There may be good reasons why the JCVI demurs. Perhaps it is privy to safety information that experts in other countries have either missed or judged less concerning. Still, it would boost public confidence if it showed its working. Delaying child vaccination is not risk-free, particularly with the super-transmissible Delta variant. Unchecked spread will eventually reach the vulnerable, including those with waning immunity from early vaccination. 

It also feels dissonant to see vaccines now championed as essential for 16-year-olds but too risky for 14- and 15-year-olds, particularly if, as a recent Lancet paper implies, they offer some protection against long Covid as well as hospitalisation and death. 
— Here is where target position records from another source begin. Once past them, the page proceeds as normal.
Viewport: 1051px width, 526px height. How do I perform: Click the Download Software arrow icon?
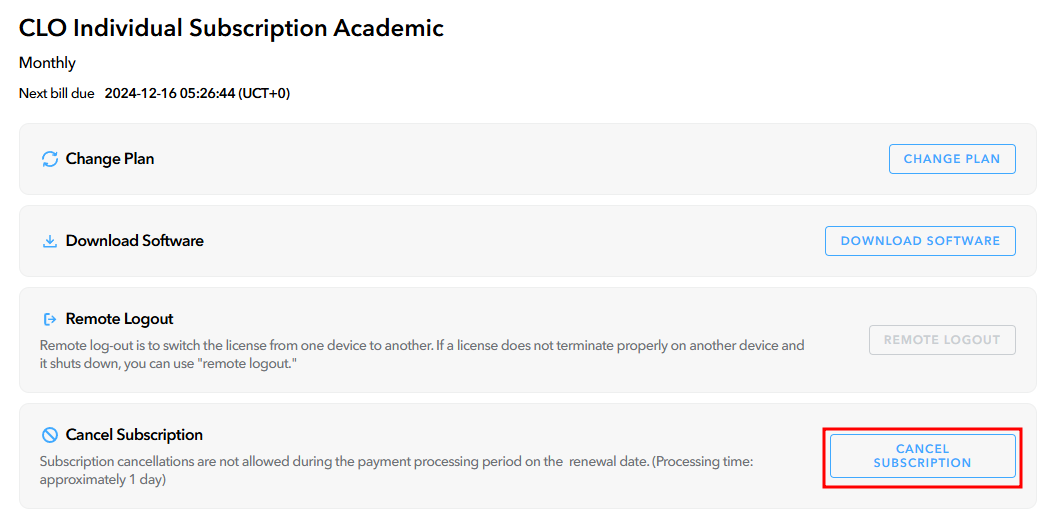pos(50,241)

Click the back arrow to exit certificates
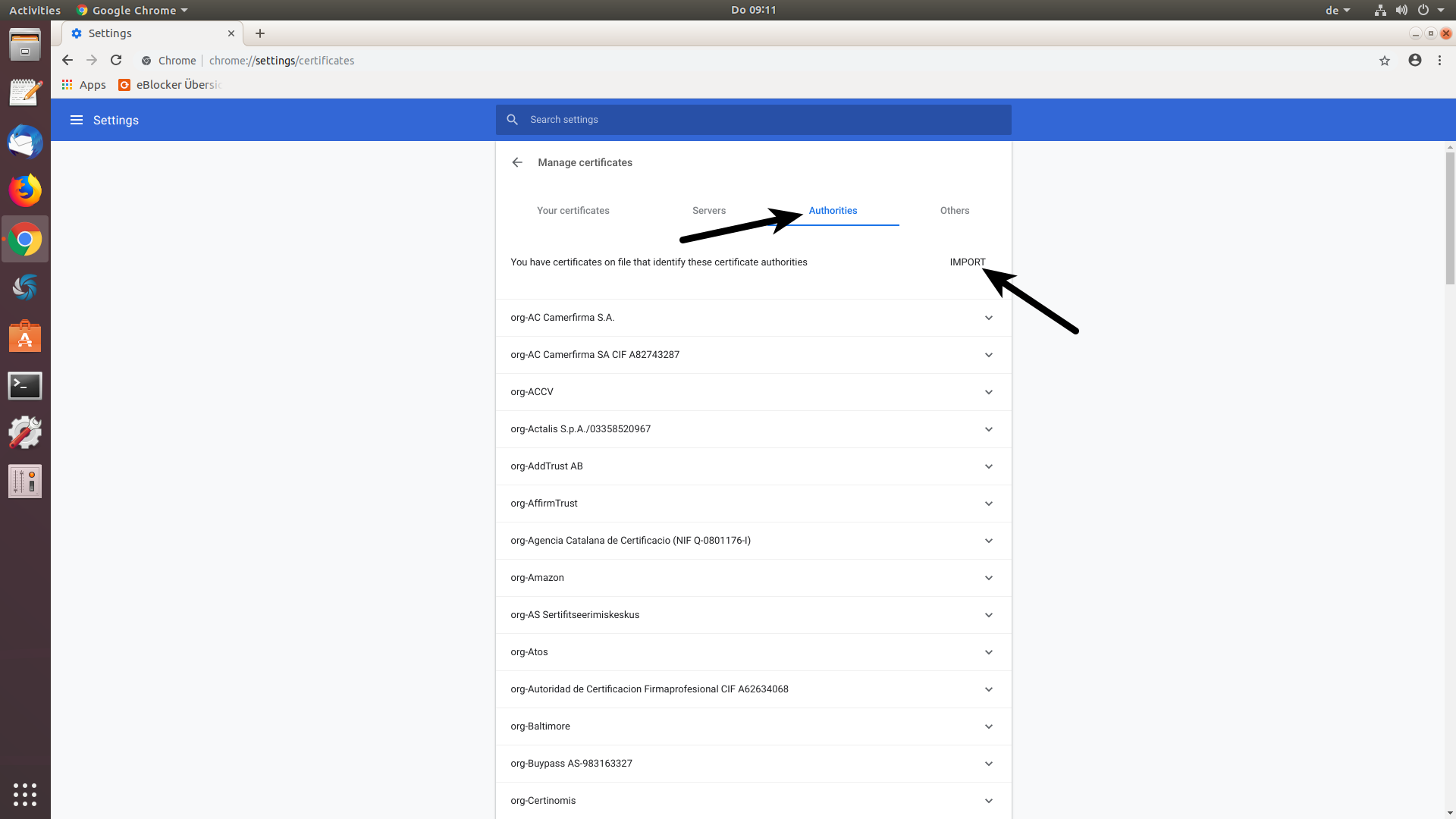(x=517, y=162)
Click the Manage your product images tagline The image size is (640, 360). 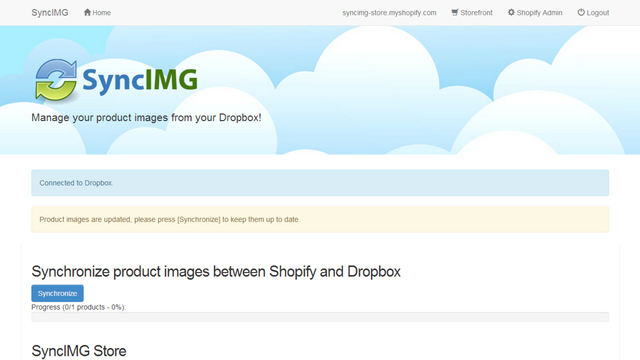(x=146, y=118)
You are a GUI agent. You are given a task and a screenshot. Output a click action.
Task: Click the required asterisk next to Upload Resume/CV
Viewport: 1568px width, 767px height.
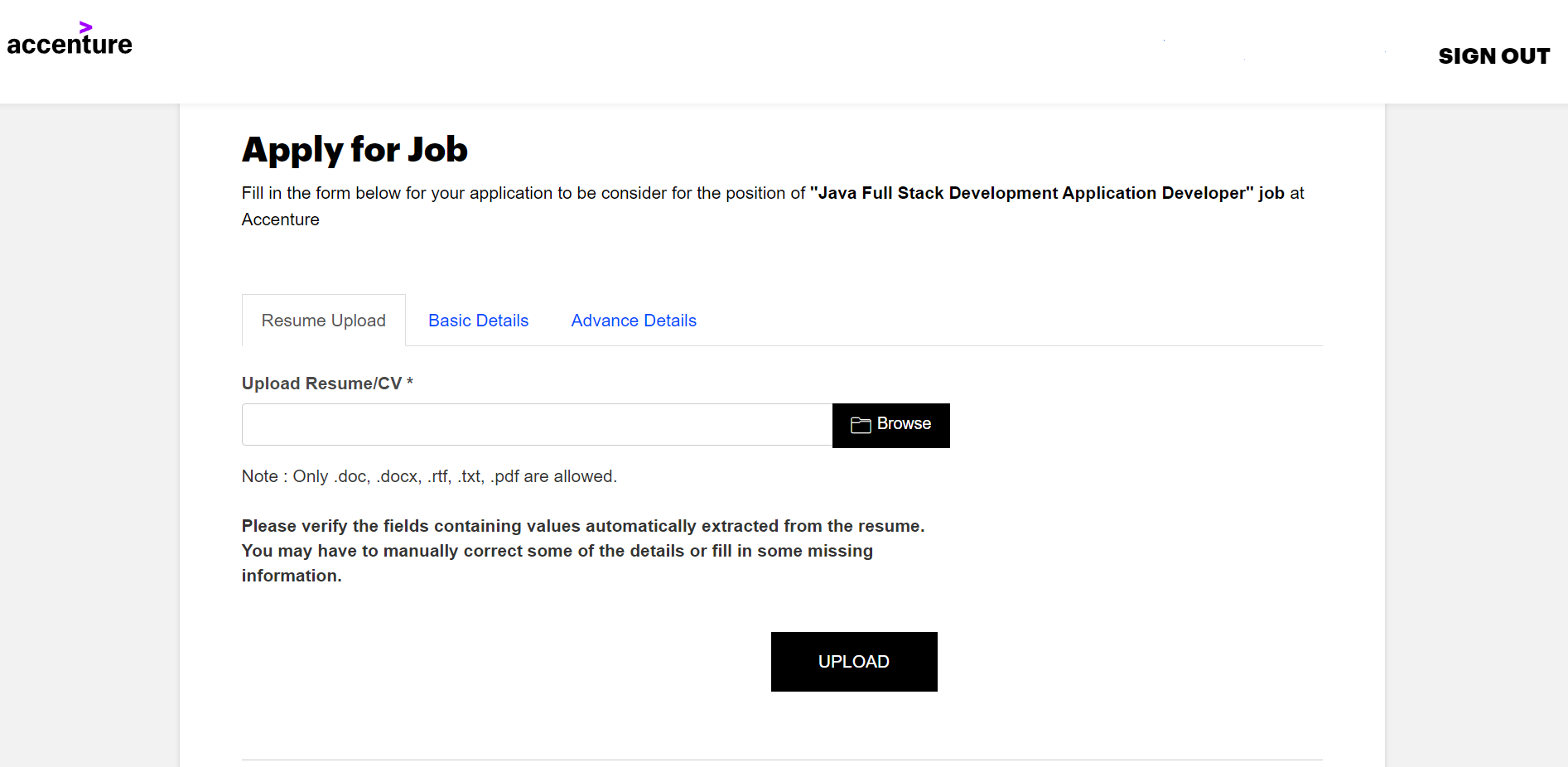[x=410, y=382]
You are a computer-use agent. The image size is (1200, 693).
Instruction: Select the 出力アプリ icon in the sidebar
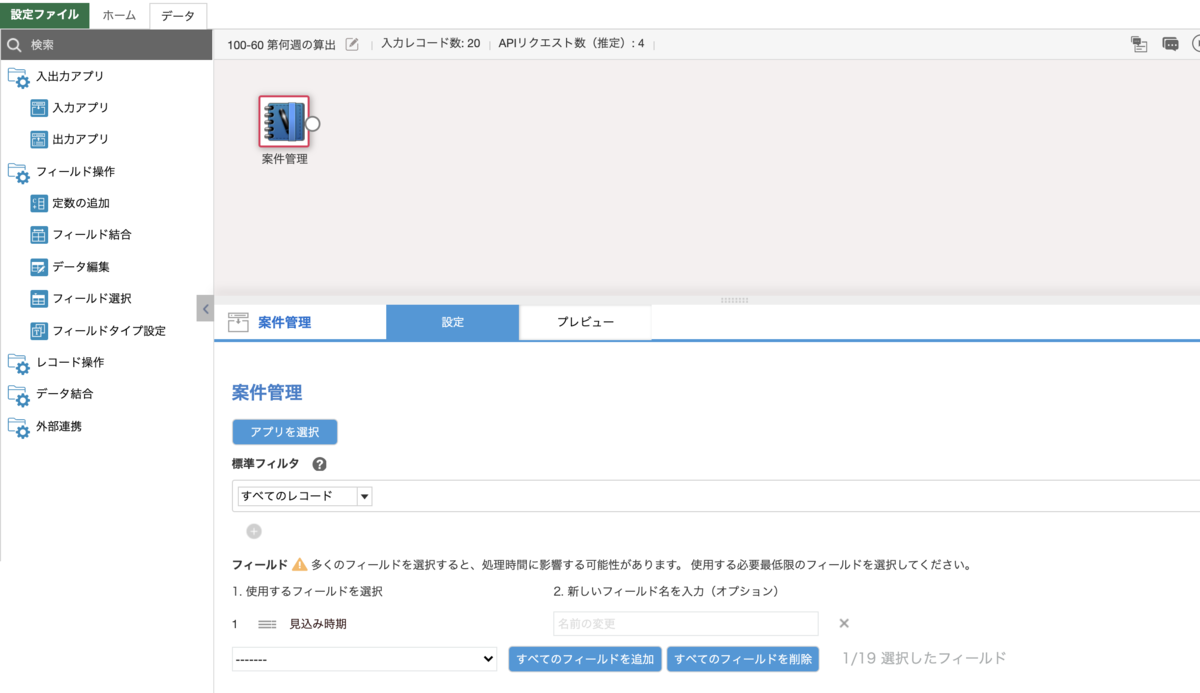(37, 139)
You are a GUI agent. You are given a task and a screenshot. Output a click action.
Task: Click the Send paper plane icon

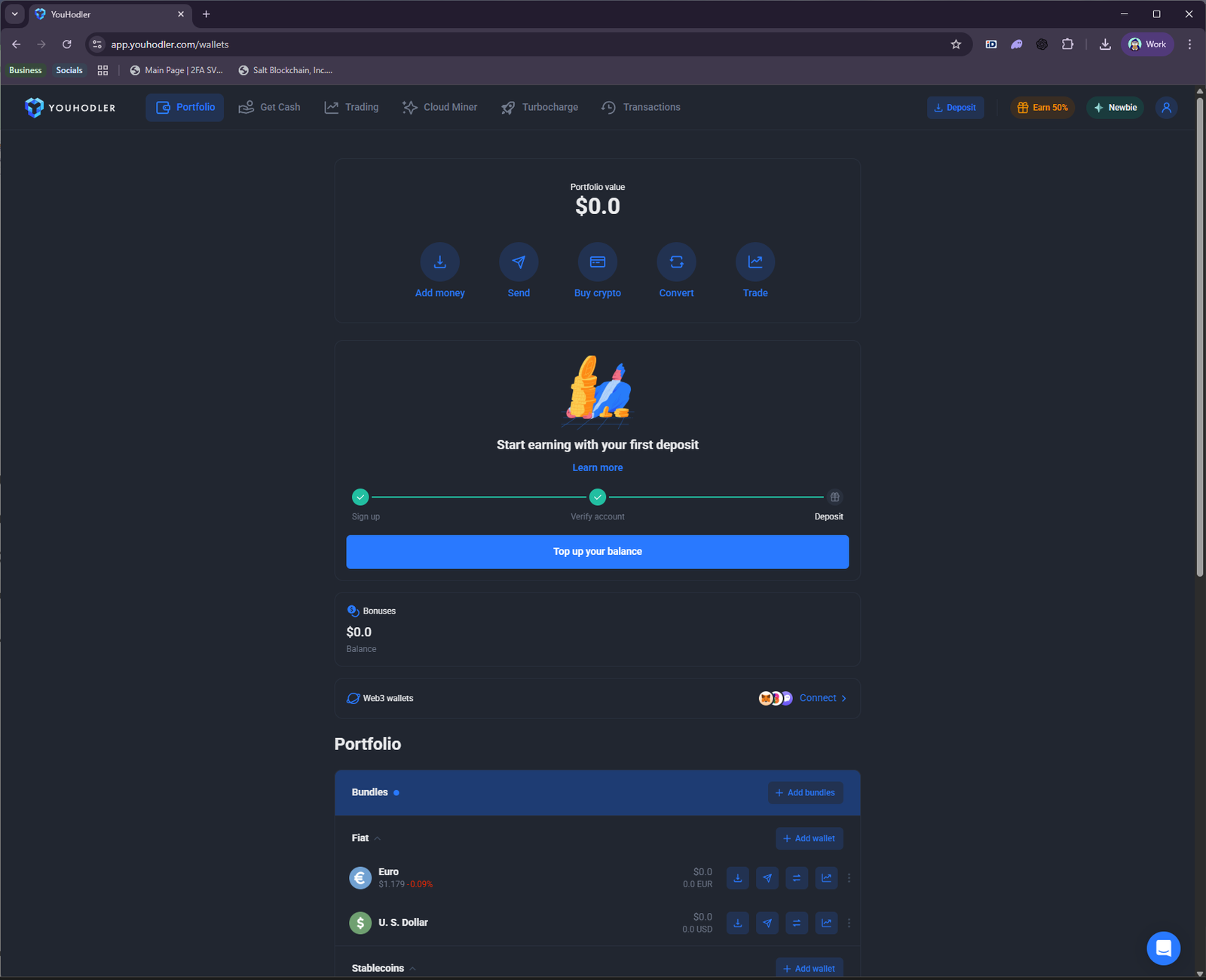[x=519, y=262]
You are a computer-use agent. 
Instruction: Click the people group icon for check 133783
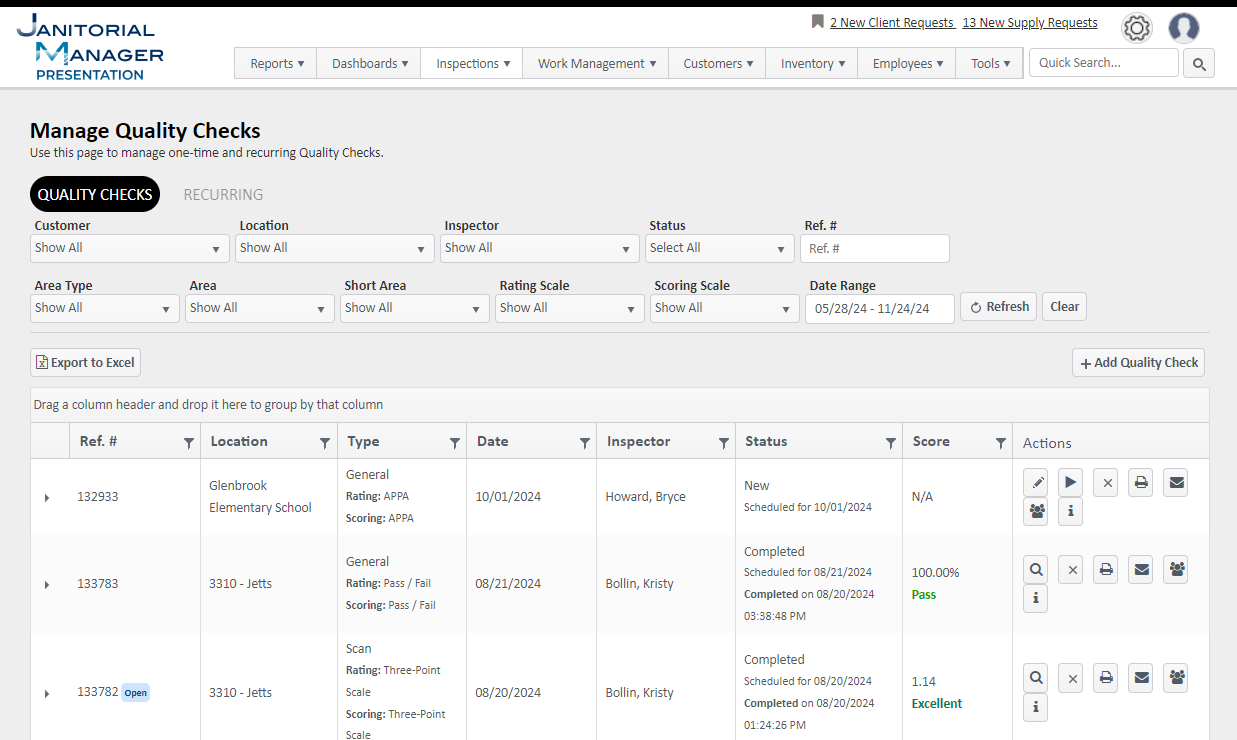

As Sage adviser Jeremy Farrar argues in our co-authored book Spike: The Virus Vs The People, a decision not to do something is still a decision. The UK’s current strategy is to deny younger adolescents any opportunity to be vaccinated, even with a single dose, while expecting them to return, en masse and unmasked, to poorly ventilated buildings for seven hours a day, five days a week. How transmission will play out is unpredictable but this looks like the officially sanctioned mass infection of schoolchildren with a vaccine-preventable disease.

If Covid-19 does indeed become a disease of the young, conjuring up new variants that put them and others at future risk, it will be a sorry twist of our own making.